Nothing in the records may be dropped or altered when you repeat them.

● ● ●

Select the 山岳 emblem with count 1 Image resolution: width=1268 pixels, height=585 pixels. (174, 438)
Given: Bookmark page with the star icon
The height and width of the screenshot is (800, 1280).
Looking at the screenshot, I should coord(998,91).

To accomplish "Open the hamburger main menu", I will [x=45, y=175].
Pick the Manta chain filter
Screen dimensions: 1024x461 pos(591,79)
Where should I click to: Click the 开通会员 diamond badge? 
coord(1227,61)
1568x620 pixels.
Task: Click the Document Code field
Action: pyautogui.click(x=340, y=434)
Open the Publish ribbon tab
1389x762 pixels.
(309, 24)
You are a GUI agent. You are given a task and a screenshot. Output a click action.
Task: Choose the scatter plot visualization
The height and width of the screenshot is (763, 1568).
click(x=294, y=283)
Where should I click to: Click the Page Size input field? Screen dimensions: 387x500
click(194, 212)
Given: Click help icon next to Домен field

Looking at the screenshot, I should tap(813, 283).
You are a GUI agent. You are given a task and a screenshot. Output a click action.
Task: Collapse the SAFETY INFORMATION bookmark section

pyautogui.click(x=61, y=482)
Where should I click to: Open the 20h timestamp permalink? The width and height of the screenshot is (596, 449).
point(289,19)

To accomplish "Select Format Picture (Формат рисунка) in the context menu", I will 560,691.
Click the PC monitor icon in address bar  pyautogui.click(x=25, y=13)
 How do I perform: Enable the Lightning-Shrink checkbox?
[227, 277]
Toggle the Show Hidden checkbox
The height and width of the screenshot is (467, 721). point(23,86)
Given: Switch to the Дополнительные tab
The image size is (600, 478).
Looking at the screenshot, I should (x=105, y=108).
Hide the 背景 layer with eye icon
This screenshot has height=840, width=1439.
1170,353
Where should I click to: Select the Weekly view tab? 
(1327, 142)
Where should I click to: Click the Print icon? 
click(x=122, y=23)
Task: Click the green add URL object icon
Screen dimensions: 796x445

● ● ●

■ Exercise response ■
Select the 山岳 emblem with count 1 Image resolution: width=1268 pixels, height=585 pixels. (174, 438)
Given: Bookmark page with the star icon
The height and width of the screenshot is (800, 1280).
Looking at the screenshot, I should coord(998,91).

To accomplish "Open the hamburger main menu", I will [x=45, y=175].
Pick the Manta chain filter
Screen dimensions: 1024x461 pos(591,79)
Where should I click to: Click the 开通会员 diamond badge? 
coord(1227,61)
1568x620 pixels.
Task: Click the Document Code field
Action: pyautogui.click(x=340, y=434)
Open the Publish ribbon tab
1389x762 pixels.
(309, 24)
You are a GUI agent. You are given a task and a screenshot. Output a click action.
Task: Choose the scatter plot visualization
The height and width of the screenshot is (763, 1568).
click(x=294, y=283)
Where should I click to: Click the Page Size input field? Screen dimensions: 387x500
click(194, 212)
Given: Click help icon next to Домен field

Looking at the screenshot, I should tap(813, 283).
You are a GUI agent. You are given a task and a screenshot. Output a click action.
Task: Collapse the SAFETY INFORMATION bookmark section

pyautogui.click(x=61, y=482)
Where should I click to: Open the 20h timestamp permalink? The width and height of the screenshot is (596, 449).
point(289,19)

To accomplish "Select Format Picture (Формат рисунка) in the context menu", I will 560,691.
Click the PC monitor icon in address bar  pyautogui.click(x=25, y=13)
 How do I perform: Enable the Lightning-Shrink checkbox?
[227, 277]
Toggle the Show Hidden checkbox
The height and width of the screenshot is (467, 721). point(23,86)
Given: Switch to the Дополнительные tab
The image size is (600, 478).
Looking at the screenshot, I should (x=105, y=108).
Hide the 背景 layer with eye icon
This screenshot has height=840, width=1439.
1170,353
Where should I click to: Select the Weekly view tab? 
(1327, 142)
Where should I click to: Click the Print icon? 
click(x=122, y=23)
Task: Click the green add URL object icon
Screen dimensions: 796x445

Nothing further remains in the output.